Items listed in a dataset
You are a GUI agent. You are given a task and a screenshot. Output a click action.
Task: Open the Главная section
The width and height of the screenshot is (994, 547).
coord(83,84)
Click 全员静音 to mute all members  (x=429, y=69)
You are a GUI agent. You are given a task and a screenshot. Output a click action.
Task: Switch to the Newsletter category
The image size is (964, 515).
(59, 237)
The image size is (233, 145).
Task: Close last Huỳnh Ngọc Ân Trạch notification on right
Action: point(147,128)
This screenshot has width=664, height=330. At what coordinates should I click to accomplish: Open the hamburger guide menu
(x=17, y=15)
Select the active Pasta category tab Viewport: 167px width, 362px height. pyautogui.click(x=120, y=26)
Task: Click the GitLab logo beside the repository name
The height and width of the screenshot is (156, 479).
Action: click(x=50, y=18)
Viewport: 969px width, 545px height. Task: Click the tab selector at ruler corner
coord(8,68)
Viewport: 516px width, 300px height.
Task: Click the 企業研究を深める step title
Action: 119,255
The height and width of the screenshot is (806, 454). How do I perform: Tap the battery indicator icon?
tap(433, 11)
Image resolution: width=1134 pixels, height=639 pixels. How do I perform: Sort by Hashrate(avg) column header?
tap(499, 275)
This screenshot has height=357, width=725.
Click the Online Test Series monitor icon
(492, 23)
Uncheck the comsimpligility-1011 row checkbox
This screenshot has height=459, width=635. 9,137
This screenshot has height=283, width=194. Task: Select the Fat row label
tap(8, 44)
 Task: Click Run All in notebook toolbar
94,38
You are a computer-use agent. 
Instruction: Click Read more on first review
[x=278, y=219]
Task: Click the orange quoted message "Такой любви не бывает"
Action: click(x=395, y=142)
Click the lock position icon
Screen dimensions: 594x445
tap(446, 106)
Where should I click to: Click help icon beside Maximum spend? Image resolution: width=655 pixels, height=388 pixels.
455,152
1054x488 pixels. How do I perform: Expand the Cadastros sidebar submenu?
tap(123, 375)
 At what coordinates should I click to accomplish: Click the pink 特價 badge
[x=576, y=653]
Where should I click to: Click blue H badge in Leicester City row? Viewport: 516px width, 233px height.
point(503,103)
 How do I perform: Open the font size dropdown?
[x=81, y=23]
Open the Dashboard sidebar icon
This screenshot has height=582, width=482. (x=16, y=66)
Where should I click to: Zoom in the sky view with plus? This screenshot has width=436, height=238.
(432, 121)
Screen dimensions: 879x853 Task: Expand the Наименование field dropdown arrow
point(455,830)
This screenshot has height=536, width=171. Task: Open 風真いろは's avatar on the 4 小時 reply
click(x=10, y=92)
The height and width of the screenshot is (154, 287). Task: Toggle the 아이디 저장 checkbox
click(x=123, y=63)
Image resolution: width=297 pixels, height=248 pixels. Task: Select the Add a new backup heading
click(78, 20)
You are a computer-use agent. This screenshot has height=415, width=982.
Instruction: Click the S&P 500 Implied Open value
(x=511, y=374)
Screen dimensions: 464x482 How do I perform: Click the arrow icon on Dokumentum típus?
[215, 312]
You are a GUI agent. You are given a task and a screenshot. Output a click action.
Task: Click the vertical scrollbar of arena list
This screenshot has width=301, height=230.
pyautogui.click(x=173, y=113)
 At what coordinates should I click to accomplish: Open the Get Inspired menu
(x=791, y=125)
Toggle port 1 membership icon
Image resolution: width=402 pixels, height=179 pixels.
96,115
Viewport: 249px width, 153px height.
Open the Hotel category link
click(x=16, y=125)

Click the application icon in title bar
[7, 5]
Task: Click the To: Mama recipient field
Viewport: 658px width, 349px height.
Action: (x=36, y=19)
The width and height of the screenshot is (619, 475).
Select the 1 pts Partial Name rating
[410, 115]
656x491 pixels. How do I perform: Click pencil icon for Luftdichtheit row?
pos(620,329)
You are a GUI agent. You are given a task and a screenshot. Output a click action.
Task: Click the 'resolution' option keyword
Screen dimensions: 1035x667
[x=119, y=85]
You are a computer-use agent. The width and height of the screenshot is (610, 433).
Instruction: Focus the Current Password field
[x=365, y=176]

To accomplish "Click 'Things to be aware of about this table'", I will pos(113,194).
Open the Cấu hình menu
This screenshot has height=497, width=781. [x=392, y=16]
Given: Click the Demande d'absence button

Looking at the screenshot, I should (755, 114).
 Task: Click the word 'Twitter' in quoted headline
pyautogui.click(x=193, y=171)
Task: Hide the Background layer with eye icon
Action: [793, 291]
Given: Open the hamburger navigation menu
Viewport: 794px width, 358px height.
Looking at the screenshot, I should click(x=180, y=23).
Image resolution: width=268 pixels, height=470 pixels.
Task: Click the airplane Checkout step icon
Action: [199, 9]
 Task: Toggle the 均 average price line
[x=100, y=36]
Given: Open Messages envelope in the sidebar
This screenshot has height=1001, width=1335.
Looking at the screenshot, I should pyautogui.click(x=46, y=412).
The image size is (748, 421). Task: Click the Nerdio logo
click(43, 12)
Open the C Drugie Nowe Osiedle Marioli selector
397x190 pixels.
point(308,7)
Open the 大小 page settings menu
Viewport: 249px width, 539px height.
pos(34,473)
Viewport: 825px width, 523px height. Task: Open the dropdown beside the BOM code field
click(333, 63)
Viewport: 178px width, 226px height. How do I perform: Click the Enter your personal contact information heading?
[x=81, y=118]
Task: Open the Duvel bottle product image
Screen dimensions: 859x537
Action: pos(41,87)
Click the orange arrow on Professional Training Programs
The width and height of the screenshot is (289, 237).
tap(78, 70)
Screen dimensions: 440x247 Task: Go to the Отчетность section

## EXERCISE
All that is wanted is a faithful reproduction of the line above with "Task: Click the word", the line with "Given: Open the hamburger navigation menu", and every line in between.

## WORKED SOLUTION
 Task: Click the word 'Twitter' in quoted headline
pyautogui.click(x=193, y=171)
Task: Hide the Background layer with eye icon
Action: [793, 291]
Given: Open the hamburger navigation menu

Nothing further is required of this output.